Performance of signed vs unsigned types

Thomas Scrace

4/20/2011 1:22:00 PM

93 Answers

James Kuyper

4/20/2011 1:50:00 PM

0

On 04/20/2011 09:21 AM, Thomas Scrace wrote:
> Hi all,
>
> In K&R there is an exercise to compute the range of possible values for each C
> type. In doing this I have written two functions that are identical, except for
> the fact that one uses signed long ints, and the other uses unsigned long ints.
> I have found that the function that uses the unsigned ints completes in a few seconds,
> while the signed version takes so long that I have never had the patience to
> wait for it to end. The only operators I am using on the variables are increment
> and decrement.
>
> Is there a difference in performance between these types? Is this restricted to
> long ints, or is there a general difference between all signed/non-signed C
> types? Could this be something compiler or processor specific? I am using GCC on
> the x86 platform (intel core i5).

The most important differences between unsigned and signed types are not
in their performance, but their behavior.
I'm not familiar with the exercise you're referring to, I only have a
copy of the first edition of K&R, which might not even have that
exercise (I didn't find it in a quick glance through the book).

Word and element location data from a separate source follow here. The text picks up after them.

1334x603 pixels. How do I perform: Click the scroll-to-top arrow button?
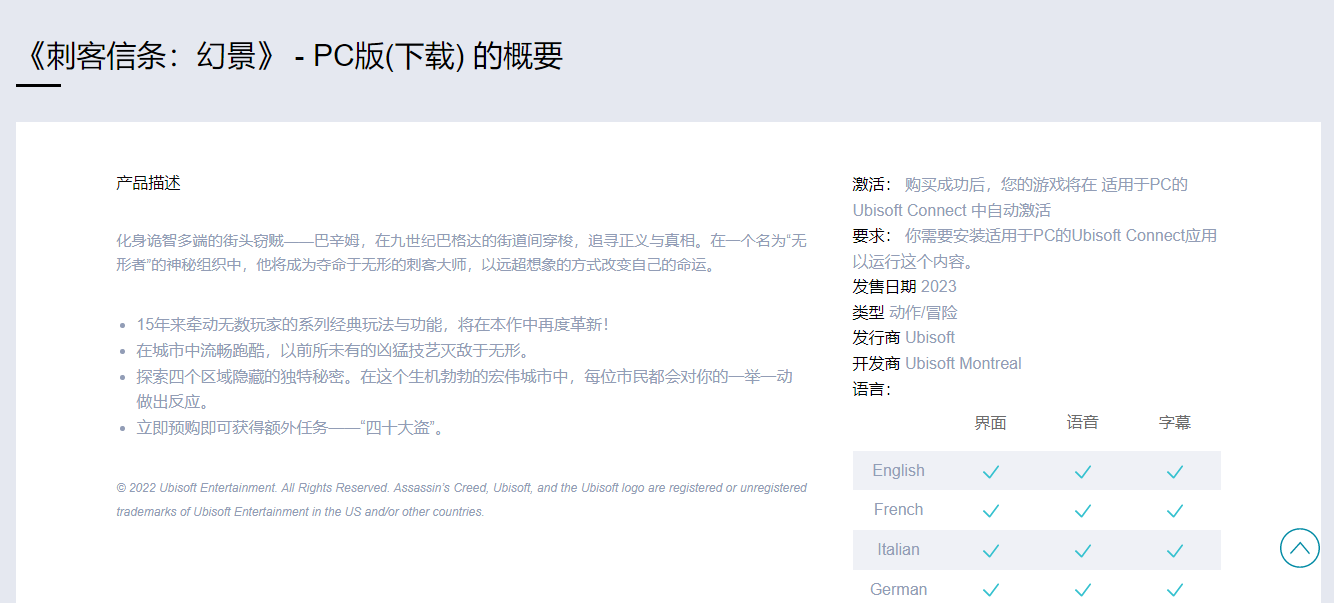tap(1299, 548)
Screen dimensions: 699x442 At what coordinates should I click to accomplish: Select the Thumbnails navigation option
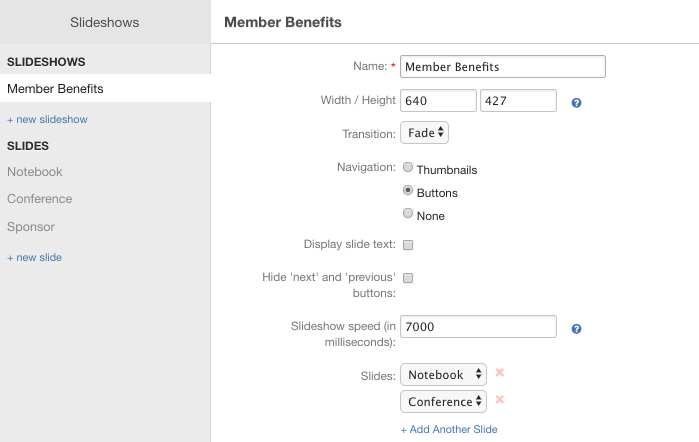click(x=408, y=168)
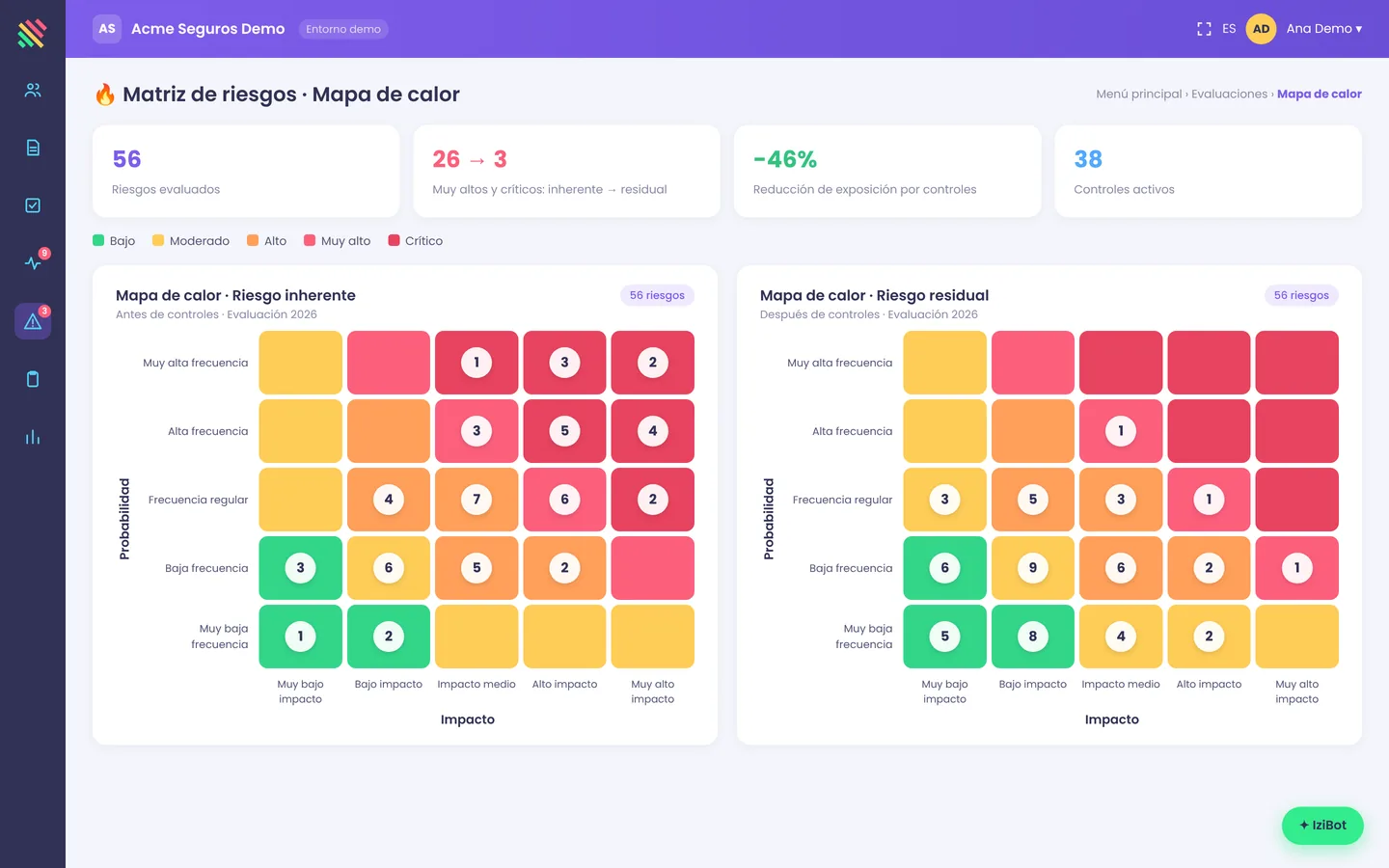Open the ES language selector
The height and width of the screenshot is (868, 1389).
click(1229, 29)
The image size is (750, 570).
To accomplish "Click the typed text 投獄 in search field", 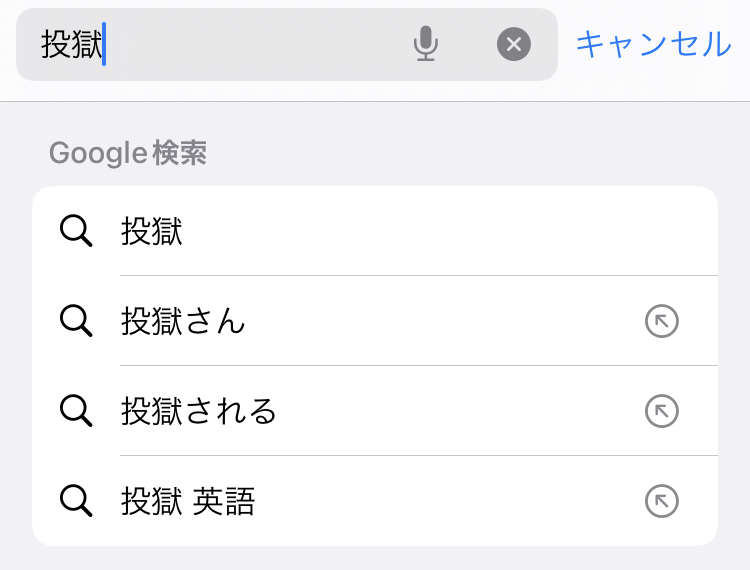I will tap(72, 44).
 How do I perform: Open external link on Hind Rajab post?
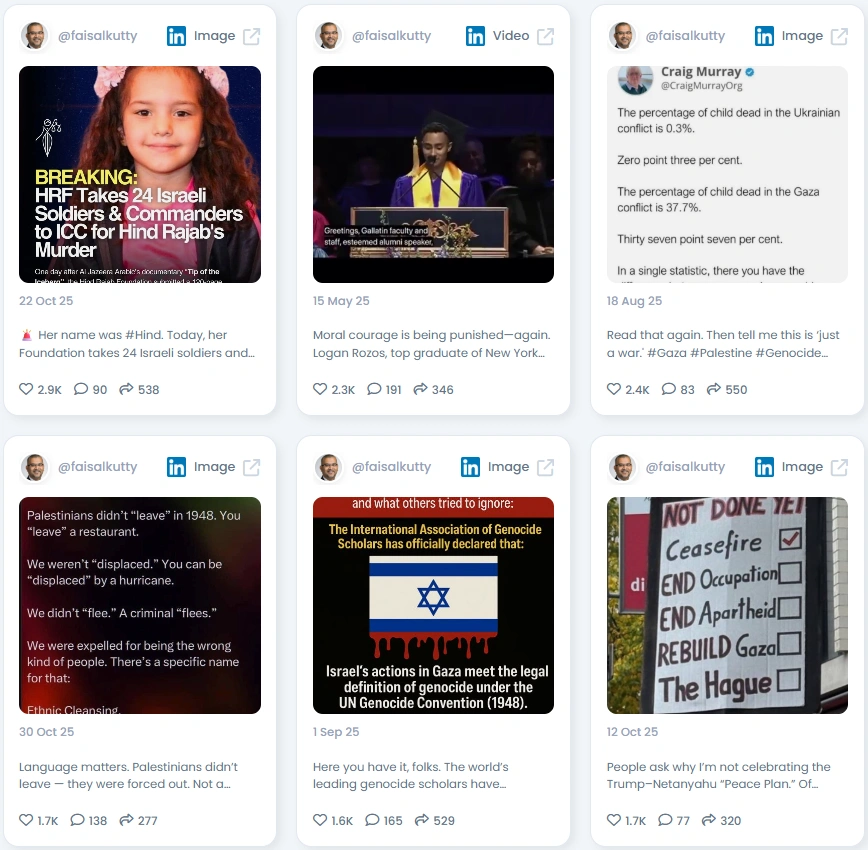click(252, 37)
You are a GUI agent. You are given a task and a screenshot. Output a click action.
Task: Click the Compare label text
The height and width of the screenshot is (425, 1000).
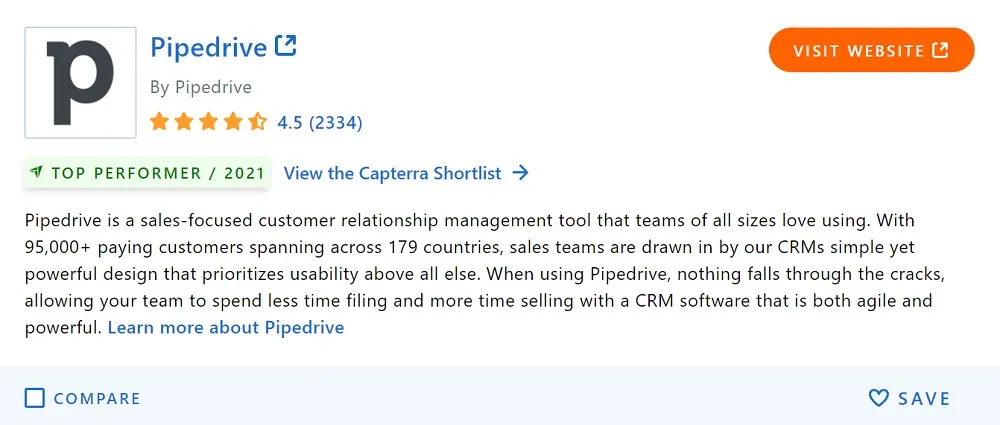point(97,399)
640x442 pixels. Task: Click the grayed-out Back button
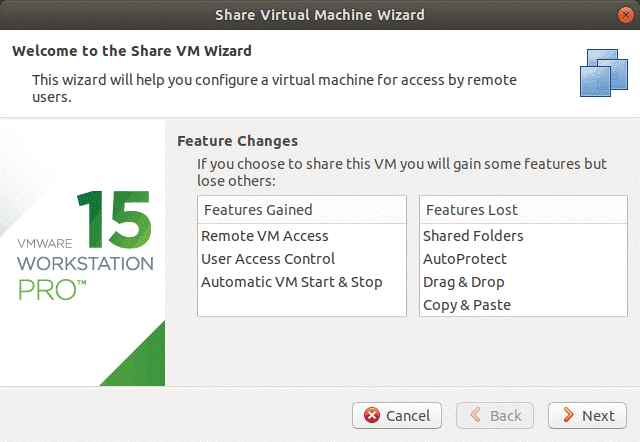[x=496, y=415]
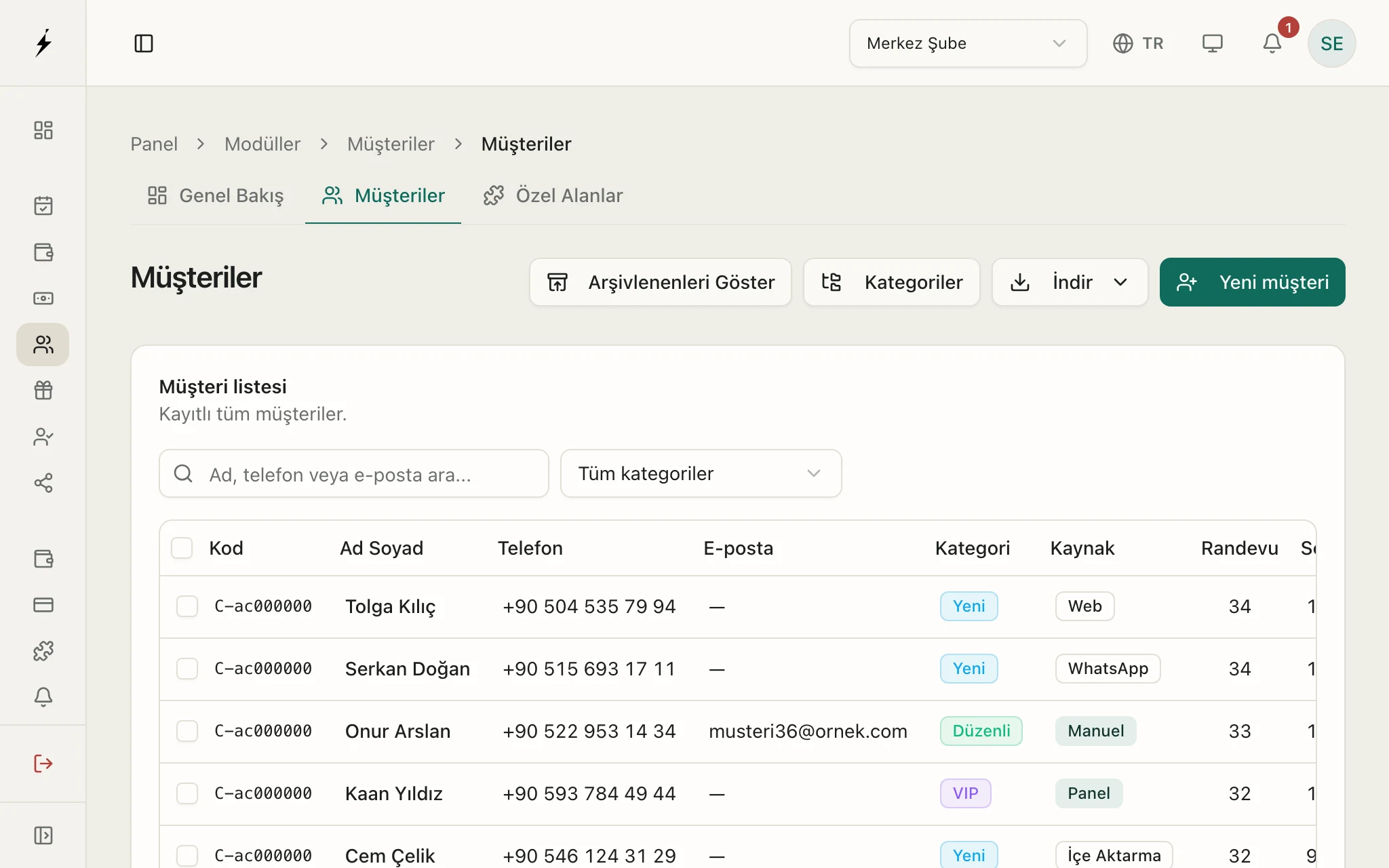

The easiest way to determine the limits of the C types is to use the
macros from <limits.h>, but I presume that would defeat the point of the
exercise. There as safe and quite trivial methods of computing the range
of an unsigned type, but most of the ways I can think of for computing
the range of a signed type are subject to serious portability issues.
What do you expect the following function to do?

#include <limits.h>

long next_after_last(void)
{
return LONG_MAX + 1L;
}

Your answer to that question is likely to be closely related to the
reason your program is stuck.
--
James Kuyper

Scott Fluhrer

4/20/2011 2:07:00 PM

0


"Thomas Scrace" <tom@scrace.org> wrote in message
news:alpine.LFD.2.02.1104201414030.21950@bowman...
> Hi all,
>
> In K&R there is an exercise to compute the range of possible values for
> each C type. In doing this I have written two functions that are
> identical, except for the fact that one uses signed long ints, and the
> other uses unsigned long ints. I have found that the function that uses
> the unsigned ints completes in a few seconds, while the signed version
> takes so long that I have never had the patience to wait for it to end.
> The only operators I am using on the variables are increment and
> decrement.

There is some sort of comparison operator in there, one would assume. If
not, how did your code know it went through the entire range?

>
> Is there a difference in performance between these types? Is this
> restricted to long ints, or is there a general difference between all
> signed/non-signed C types? Could this be something compiler or processor
> specific?

Questions about performance are *always*
compiler/processor/phase-of-the-moon specific.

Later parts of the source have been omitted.